New framework makes it easier to track changes in the carbon budget
Researchers at the International Institute for Applied Systems Analysis (IIASA) have developed a new framework that will help scientists determine which circumstances affect the size of the remaining carbon budget and how these factors interact.
Over the last decade, research has shown that global warming strongly corresponds with rising atmospheric CO2 levels. This enables experts to calculate the remaining carbon budget, which is an estimate of how much CO2 can still be released while limiting temperature rise to a certain target level.
Policymakers, investors, and organizations are increasingly relying on carbon budgets to analyze the potential of low-carbon policies and technologies. Recent estimates have varied due to circumstances and natural processes that are more complicated to project than CO2 emissions. For example, there is uncertainty regarding the non-CO2 gases that also influence global warming, such as methane and aerosols.
In the current study, the researchers have created a new framework for understanding and tracking changes in the carbon budget. The team has concluded that the size of the remaining carbon budget can be determined by using five main factors: the amount of warming expected per ton of CO2 emissions, the amount of warming observed until today, the amount of future warming expected from gases other than CO2, whether warming stops instantly once CO2 emissions hit net zero, and whether there are any additional reinforcing cycles in the Earth system that have not been sufficiently considered.
Study lead author Joeri Rogelj is a senior researcher with the IIASA Energy Program.
“Our paper provides a new tool to clearly communicate up to date insights about carbon budgets. With the framework, changes can be pinpointed to single contributions that are much easier to understand. This should increase confidence in carbon budget estimates among policymakers, or at least their advisors, because changes in carbon budget estimates cease to appear to be random but rather are the result of clear progress of science in various areas,” explained Rogelj.
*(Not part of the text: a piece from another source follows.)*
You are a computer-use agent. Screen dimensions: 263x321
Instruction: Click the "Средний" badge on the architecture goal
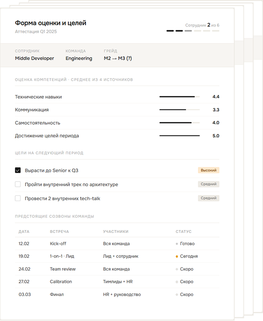208,184
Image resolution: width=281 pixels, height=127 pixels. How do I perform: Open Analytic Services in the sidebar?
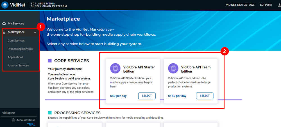coord(18,65)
“The remaining carbon budget is a key quantity for defining the challenge of limiting climate change to safe levels. With this paper, we can understand and track this quantity much better. If you carefully look at carbon budgets, they become easy to understand. The fog is lifted, so to speak, and shows even more clearly that the remaining carbon budget to limit global warming to safe levels is tiny – action in the next decade is essential to stay within it.”
The study is published in the journal Nature.